Intendant of the Valparaíso Region
- In office 29 September 2000 – 26 December 2000
- President: Ricardo Lagos
- Preceded by: Josefina Bilbao
- Succeeded by: Marco Antonio Núñez

Undersecretary of Education
- In office 11 March 1990 – 1993
- Preceded by: Arturo Zavala
- Succeeded by: Luis Alberto de la Maza

Head of the Pontifical Catholic University of Valparaíso
- In office 1968 – 11 September 1973
- Preceded by: Arturo Zavala
- Succeeded by: Luis Alberto de la Maza

Councilman of Vina del Mar
- In office 1968–1973

Personal details
- Born: Chile
- Party: Christian Democratic Party
- Education: Pontifical Catholic University of Valparaíso (LL.B); Princeton University (LL.M); Southern Methodist University (PhD);
- Occupation: Scholar
- Profession: Lawyer

= Raúl Allard Neumann =

Chilean head of university

Raúl Edgardo Allard Neumann is a Chilean scholar and politician who has been intendant, councilman and head of the Pontifical Catholic University of Valparaíso (PUCV) during the 1968 democratic reform process.
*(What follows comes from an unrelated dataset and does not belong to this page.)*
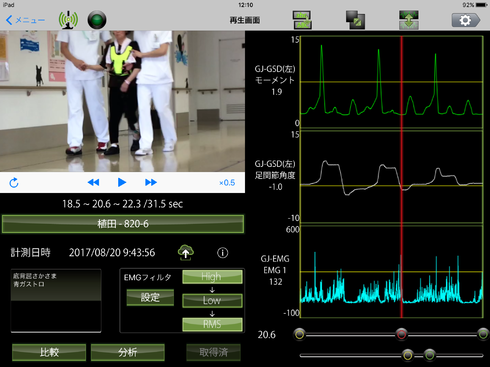Show measurement info with the i icon
490x367 pixels.
point(223,253)
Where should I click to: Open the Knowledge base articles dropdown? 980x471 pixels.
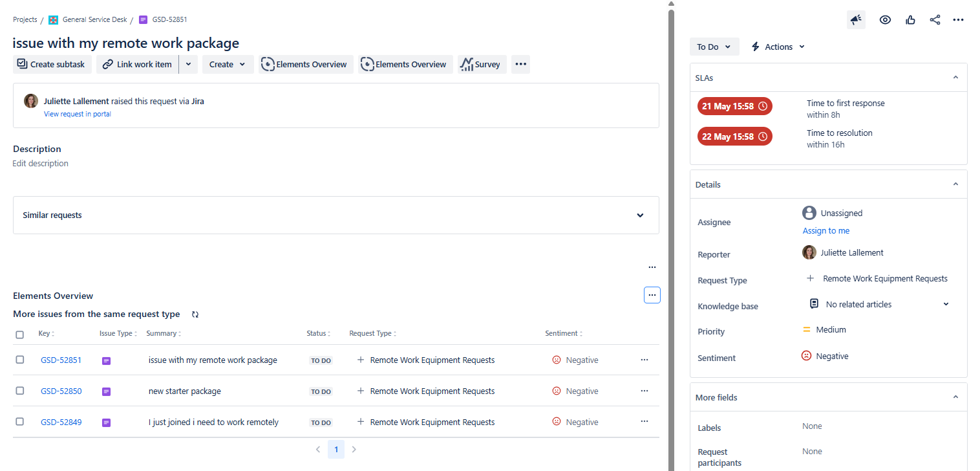pos(946,304)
He also served as undersecretary of education during Patricio Aylwin's government.

Neumann is a professor of international relations at the PUCV and author of publications in his country and abroad, he did his postgraduate studies in the US. From 1968 to 1973, Allard Neumann headed the PUCV university reform process as rector and, simultaneously, he was alderman (councillor) of Vina del Mar.

Allard Neumann worked for twelve years at the OAS, where he became executive secretary of education, science and culture. Similarly, he carried out managerial duties or in representation of Chile in Asia-Pacific Economic Cooperation (APEC), Unesco or Educational Mercosur. He was also undersecretary of education, national director of customs and intendant of Valparaíso during Ricardo Lagos' government.

==Biography==
In 1961, he obtained his BA in laws at the PUCV. Then, he continued his postgraduate studies after obtaining scholarships from Ford and Parvin foundations (Princeton) or from Fulbright (Southern Methodist).

In the 1968 PUCV head elections, Allard Neumann faced Alberto Vial and received support from the President Eduardo Frei Montalva (Christian Democratic Party).

On 16 October 2018, Allard Neuman was honoured by the Senate of Chile.